Et sortant précipitamment du greffe, il se dirigea vers la salle d’exposition; mais, dans la pièce précédente, il se trouva devant la civière sur laquelle on venait de placer le corps…

Le malheureux se jeta sur les restes mortels de la belle Dame aux Violettes, prenant la tête entre ses bras, couvrant son front, ses yeux et ses lèvres de baisers, gémissant, pleurant et ne contenant plus les sanglots qui lui déchiraient la poitrine…

C’était un triste tableau, qui, malgré eux, émotionnait vivement les gens habitués à le voir.

Sur l’ordre du commissaire, on entraîna le malheureux Verdier défaillant, jusqu’au greffe, où il donna les signatures nécessaires…

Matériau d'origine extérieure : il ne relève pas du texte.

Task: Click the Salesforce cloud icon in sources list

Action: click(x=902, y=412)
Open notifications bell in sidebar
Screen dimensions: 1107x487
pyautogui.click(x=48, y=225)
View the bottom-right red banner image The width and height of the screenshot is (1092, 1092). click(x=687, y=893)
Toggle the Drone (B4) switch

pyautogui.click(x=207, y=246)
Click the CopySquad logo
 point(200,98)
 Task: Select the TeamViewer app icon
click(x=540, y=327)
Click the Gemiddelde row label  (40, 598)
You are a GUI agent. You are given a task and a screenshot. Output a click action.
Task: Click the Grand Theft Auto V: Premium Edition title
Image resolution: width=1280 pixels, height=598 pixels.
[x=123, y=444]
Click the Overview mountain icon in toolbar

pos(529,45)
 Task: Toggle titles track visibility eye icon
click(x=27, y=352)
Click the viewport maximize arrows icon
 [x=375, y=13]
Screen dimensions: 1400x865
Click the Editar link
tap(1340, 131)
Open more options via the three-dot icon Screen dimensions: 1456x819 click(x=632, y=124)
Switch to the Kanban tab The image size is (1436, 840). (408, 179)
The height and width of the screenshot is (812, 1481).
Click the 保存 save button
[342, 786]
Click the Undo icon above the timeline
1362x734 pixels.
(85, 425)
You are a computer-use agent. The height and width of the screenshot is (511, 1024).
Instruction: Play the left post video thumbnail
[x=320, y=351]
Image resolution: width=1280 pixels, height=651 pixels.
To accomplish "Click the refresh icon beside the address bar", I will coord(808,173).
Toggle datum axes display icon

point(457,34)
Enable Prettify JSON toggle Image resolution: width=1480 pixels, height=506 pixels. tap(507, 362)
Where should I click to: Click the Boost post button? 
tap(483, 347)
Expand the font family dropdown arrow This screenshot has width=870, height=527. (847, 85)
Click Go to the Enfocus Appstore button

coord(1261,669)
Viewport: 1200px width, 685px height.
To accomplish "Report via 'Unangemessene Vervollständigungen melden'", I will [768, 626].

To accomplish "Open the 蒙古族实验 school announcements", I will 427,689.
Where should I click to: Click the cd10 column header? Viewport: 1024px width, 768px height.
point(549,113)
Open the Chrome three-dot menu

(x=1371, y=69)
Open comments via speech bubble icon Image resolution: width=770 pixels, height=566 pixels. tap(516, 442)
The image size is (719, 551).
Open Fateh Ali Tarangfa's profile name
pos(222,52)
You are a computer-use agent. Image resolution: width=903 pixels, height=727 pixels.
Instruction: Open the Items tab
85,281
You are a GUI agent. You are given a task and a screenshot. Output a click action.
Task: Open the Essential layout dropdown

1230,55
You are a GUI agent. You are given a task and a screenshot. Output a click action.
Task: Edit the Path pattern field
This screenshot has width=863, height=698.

–Monsieur, c’est un grand malheur, il faut du courage; je respecte votre douleur et la cause de la mort étant connue, je clos l’enquête… Le corps va être transporté chez vous Il faut être fort, imposer à votre douleur, écouter votre raison… Pour vous, pour la mémoire de celle que vous regrettez, il ne faut pas prêter à la médisance.

–Vous avez raison, monsieur… je serai fort!… Le commissaire reconduisit le mari jusqu’à la voiture.

–Du courage, monsieur, votre excès d’amour, en vous rendant quelquefois injuste, n’a rien fait en cette occasion: la raison était pour vous. Le malheur est le résultat d’une hallucination momentanée, commune à certaines natures dévorées de désirs. Vous avez fait votre devoir… pleurez… regrettez… mais ne craignez pas le remords.

–Merci, monsieur, merci.

La voiture partait lorsque Etienne et Crochin, les deux agents, revenaient tout contrits de n’avoir rien découvert.

–Nous nous étions trompés, dit le commissaire, ce n’était qu’un suicide.

Quelques heures après, le corps de la Dame aux Violettes était porté à son domicile, rue Gaillon.

C’était le soir. A la même heure, Caroline Vallier sortait de chez sa mère en disant:

–Il faut que je lui parle: peut-être ne sait-il rien.